(Sapienza 2,12.17-20; Giacomo 3,16-4,3; Marco 9,30-37)
Ascoltiamo il Vangelo:
“In quel tempo, Gesù e i suoi discepoli attraversavano la Galilea, ma egli non voleva che alcuno lo sapesse. Insegnava infatti ai suoi discepoli e diceva loro: «Il Figlio dell’uomo viene consegnato nelle mani degli uomini e lo uccideranno; ma, una volta ucciso, dopo tre giorni risorgerà». Essi però non capivano queste parole e avevano timore di interrogarlo.
Giunsero a Cafàrnào. Quando fu in casa, chiese loro: «Di che cosa stavate discutendo per la strada?». Ed essi tacevano. Per la strada infatti avevano discusso tra loro chi fosse il più grande. Sedutosi, chiamò i Dodici e disse loro: «Se uno vuole essere il primo, sia l’ultimo di tutti e il servitore di tutti».
E, preso un bambino, lo pose in mezzo a loro e, abbracciandolo, disse loro: «Chi accoglie uno solo di questi bambini nel mio nome, accoglie me; e chi accoglie me, non accoglie me, ma colui che mi ha mandato»”.
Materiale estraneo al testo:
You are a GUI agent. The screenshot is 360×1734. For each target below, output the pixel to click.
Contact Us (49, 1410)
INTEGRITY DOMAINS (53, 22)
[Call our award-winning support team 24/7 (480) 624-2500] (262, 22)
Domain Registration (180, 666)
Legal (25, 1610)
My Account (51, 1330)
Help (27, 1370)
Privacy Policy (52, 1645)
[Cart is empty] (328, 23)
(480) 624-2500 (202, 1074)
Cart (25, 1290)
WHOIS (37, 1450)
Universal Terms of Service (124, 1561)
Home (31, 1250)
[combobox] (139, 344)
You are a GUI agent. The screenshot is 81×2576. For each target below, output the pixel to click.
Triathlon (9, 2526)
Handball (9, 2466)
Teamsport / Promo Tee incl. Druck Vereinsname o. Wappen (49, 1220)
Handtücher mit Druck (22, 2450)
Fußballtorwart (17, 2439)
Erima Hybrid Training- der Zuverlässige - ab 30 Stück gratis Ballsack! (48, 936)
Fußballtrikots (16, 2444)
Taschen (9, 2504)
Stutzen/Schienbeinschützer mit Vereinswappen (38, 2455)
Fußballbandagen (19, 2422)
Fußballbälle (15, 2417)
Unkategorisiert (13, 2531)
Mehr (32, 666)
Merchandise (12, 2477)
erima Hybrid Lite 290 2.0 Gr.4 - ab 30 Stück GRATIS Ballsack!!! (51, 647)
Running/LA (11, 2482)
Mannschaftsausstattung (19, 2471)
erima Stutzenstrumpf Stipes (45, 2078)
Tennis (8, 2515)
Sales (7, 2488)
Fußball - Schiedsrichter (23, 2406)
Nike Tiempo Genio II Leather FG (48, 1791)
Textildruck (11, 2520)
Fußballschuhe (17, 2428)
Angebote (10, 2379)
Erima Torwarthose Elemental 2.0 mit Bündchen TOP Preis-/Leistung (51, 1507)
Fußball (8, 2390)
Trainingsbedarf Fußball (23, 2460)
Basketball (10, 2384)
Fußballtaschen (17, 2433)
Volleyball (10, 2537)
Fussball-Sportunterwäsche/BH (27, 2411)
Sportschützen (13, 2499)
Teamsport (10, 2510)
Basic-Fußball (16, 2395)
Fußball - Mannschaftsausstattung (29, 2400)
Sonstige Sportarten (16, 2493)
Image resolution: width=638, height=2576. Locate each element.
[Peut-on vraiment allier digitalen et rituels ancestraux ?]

Nel cristianesimo l’arte del servizio la si apprende da un artigiano speciale e da una bottega particolare. L’officina di Dio, intesa come luogo di sperimentazione, è l’umanità intera. In essa, lui si è incarnato non per essere servito ma per servire. E davvero ne ha dato l’esempio. La mappa che racconta la lunga storia di servizio e dedizione inizia nel segreto di Nazaret, quando nel grembo di Maria, si è impiantato il verbo di Dio. Betlemme è il luogo della nascita, l’Egitto della fuga per scampare da una morte sicura, Gerusalemme è l’esaltazione e la consacrazione definitiva. Lavanda dei piedi, perdono dei peccati, Calvario. Dio muore per amore per servire l’uomo ferito, escluso, allontanato, calunniato, dimenticato, oppresso.
Nel lessico di Dio esistono parole, sinonimi, verbi, espressioni che lui predilige in modo particolare e utilizza con naturalezza: servire, ultimi, esclusi, lontani, piccoli. Di queste parole lui possiede sempre l’ultima versione, quella più aggiornata: il 2.0, a cui noi sempre dovremmo indirizzarci. Per Dio il servizio è una cosa seria, è un’avventura che ogni cristiano dovrebbe sperimentare, anzi desiderare, occasionare. Il servizio come amore, tenerezza, cura e attenzione dell’altro. Tutti, nella vita, vogliamo primeggiare, risultare vincitori, primi in classifica ed è bello, ma dipende dalla direzione che prendiamo. Secondo la logica umana è quella ascensionale, per Dio è quella diametralmente opposta. Chi si fa ultimo sarà primo. Chi prende la strada del servizio arriverà primo.
Il nome più bello dell’amore è servire. Chi non serve, non serve! Una vita sprecata quella non donata, non immolata. Lo dice Gesù stesso chi vorrà salvare la propria vita la perdere, ma chi la perderà a causa sua e del vangelo la salverà. “Servi inutili a tempo pieno” diceva don Tonino Bello. L’icona di Gesù che si china dinanzi ai suoi amici per lavare loro i piedi durante la notte del tradimento dovrebbe appartenere ad ogni uomo che vuole essere davvero cristiano.
Un altro grande apostolo che nella sua vita ha incarnato e dato spettacolo di questa scelta è Raoul Follereau. Diceva: “Servire è aiutare gli altri a vivere!”. Solo lo sciopero dell’egoismo cui può portare all’altruismo e al servizio delle necessità del prossimo. Solo facendo così conosceremo l’apicale vertigine dell’abbassamento per raggiungere gli altri, per avvicinare tutti e servirli. E’ un onore essere stati utili ad accendere la gioia, la speranza, la forza, la fiducia nel cuore di qualcuno. Solo il servizio ce lo fa scoprire.